A Skill is just {when: the trigger,
do: an action sequence, expect: the predicted change}.
Grounding it in the game’s own success signal is what makes a confirmed skill trustworthy.
Each rung below is a fix that revealed the next failure. Nothing here is a finished result; it is a detective story where every fix was real and every remaining gap is named.
Hex grid dumped as text; the model eyeballs it. 124 actions, 0 levels on ls20. It fixated on a salient-but-wrong “bottom band” and built a wrong text theory.
Verdict: “can’t see.”
The model decodes perfectly in code (find/diff/compare_sequences)
but runs every experiment on throwaway forks and never commits a real action
→ 0 real actions, 0 levels, on both ft09 and ls20. “fork-paralysis.”
Verdict: “sees but never commits.”
Now it commits real actions (0 → 50 → 150) but still 0 levels. It understands ft09 (ACTION1–5 deplete a countdown bar → GAME_OVER at step 32, which it correctly avoids) yet cannot find the winning action, and commits depleting actions → dies.
Verdict: “acts but can’t find the win.”
Adds the rendered PNG, the explicit action set, and a simpler code-block-in-text loop (not function-calling). Testing whether seeing the board reveals the visual win.
Verdict: in progress.
58 unit tests green (frame, sandbox, harness, judge, sleep, control). Sandbox safety is
live-verified — import / os / eval
are all blocked. U2 (above) is the LLM-free decisive test.
# all three raise inside the restricted sandbox import os # -> blocked (no __import__) os.system("ls") # -> blocked (name 'os' undefined) eval("1+1") # -> blocked (eval not in namespace)

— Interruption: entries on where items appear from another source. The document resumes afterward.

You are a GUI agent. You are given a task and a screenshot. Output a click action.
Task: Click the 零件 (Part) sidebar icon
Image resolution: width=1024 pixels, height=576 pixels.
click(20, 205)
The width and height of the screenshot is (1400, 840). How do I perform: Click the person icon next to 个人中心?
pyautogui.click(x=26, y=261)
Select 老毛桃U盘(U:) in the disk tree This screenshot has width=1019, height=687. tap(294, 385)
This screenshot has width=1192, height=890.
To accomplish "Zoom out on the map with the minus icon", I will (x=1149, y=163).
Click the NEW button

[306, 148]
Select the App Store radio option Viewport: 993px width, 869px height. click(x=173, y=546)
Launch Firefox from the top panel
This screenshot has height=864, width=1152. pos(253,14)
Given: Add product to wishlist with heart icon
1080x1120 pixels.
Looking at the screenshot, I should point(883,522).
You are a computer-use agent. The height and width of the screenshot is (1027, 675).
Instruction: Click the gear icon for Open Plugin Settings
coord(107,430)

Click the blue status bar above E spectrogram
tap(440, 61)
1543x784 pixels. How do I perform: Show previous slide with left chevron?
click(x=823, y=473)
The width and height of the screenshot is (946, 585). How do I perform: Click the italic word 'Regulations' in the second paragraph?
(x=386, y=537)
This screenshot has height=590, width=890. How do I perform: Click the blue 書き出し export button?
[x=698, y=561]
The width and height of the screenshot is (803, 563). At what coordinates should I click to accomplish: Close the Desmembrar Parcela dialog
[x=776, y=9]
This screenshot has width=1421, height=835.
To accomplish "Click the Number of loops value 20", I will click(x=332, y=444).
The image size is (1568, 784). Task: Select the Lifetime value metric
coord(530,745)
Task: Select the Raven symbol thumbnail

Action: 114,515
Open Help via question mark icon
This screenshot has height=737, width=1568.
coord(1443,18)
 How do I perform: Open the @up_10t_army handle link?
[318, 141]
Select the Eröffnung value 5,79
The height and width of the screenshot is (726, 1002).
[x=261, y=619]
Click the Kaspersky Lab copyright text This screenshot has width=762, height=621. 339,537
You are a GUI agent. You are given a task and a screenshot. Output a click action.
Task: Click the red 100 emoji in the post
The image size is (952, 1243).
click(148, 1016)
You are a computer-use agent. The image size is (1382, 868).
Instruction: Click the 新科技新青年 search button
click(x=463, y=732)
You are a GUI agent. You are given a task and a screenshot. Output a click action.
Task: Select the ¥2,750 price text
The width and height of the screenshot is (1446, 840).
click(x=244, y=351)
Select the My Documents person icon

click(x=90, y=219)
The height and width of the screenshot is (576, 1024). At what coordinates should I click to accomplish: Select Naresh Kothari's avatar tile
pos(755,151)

| symbolica | astroseger | ours | |
|---|---|---|---|
| structure | orchestrator + 4 dynamic subagents | state machine + 1 Codex agent | single actor, no orchestrator |
| IO | Python REPL, free-form | workspace + session_tools | code-block-in-text round loop |
| code | writes Python on a numpy frame | writes world_model_engine.py | writes Python on a numpy frame |
| image | renders + looks (PNG) | PNG (see) + ASCII (verify) | PNG every round |
| memory | shared memories add/query | world_model.md + planner files | notes list + confirmed skills |
| size | thousands of lines | ~2K lines + Codex CLI | ~921 lines, every file < 500 |
The point of the table is not that smaller is better — it is that the entire code-native foundation survives the compression, while the orchestration, subagents, state machine, and world-model files turn out to be optional scaffolding we could drop and still decode the board.